Lisbon took control in the first half when the Greyhounds, following an interception in the MCI red zone that canceled a promising drive, looked for Halls to make plays with his feet. Lisbon covered 38 yards in three plays on its next possession as the senior picked up 8 (with a late hit penalty), 11 and finally 4 yards to make it 6-0 with 6:37 to go in the half.

After MCI gambled and lost by going for it on fourth down from its own 38, Lisbon made the Huskies pay, with Halls again leading the charge. The quarterback took the ball himself on five of the drive’s six plays, converting a third-and-2 from the 18 with an 8-yard run and a first-and-goal from the 10 when he burst through a hole in the middle to make it 14-0 with 2:32 to go in the half.

“Our bread and butter was really outside. The QB sweep was really working for me, tosses, those were just a good place for us to go,” Halls said. “We felt really good, but we knew MCI’s a good team and that they could come back, just like they did.”

Halls ran 19 times for 101 yards, but only four times for a loss of one after the first drive of the second half. MCI began to contain the multi-talented quarterback, and Lisbon switched in the second half to putting Halls at receiver and Lucas Francis (15 carries, 34 yards) at quarterback.

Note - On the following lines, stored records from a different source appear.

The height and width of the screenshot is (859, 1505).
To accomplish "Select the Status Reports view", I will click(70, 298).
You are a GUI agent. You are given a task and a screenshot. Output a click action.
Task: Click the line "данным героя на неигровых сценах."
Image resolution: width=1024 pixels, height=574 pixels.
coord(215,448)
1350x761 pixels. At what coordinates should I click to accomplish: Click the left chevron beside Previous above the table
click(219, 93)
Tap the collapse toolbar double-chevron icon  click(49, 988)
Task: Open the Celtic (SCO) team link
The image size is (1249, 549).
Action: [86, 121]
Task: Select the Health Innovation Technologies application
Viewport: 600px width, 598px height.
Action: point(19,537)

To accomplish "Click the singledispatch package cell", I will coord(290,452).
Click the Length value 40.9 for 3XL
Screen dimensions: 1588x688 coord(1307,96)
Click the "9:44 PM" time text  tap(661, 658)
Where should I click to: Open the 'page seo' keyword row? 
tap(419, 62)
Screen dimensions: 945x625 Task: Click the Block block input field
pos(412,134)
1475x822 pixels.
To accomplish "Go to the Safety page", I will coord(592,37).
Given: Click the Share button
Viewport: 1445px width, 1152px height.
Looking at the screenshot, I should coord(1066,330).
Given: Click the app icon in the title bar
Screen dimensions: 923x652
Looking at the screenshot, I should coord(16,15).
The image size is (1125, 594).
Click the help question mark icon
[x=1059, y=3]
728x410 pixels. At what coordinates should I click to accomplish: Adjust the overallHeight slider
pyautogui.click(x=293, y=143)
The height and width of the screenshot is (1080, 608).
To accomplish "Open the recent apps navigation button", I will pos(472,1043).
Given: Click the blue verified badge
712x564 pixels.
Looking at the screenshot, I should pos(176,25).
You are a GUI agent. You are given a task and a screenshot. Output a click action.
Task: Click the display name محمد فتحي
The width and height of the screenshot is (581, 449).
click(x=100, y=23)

It didn’t work. The Greyhounds couldn’t get their rhythm back, and though they needed every second the Huskies eventually made them pay.

“I thought in the second half we had some good things happen for us. A couple of times we took ourselves out of pretty good situations with penalties,” Lisbon coach Dick Mynahan said. “They had a great second half, and they have some real talented athletes. (Buker) knew what to do with it. Give him a lot of credit for that.”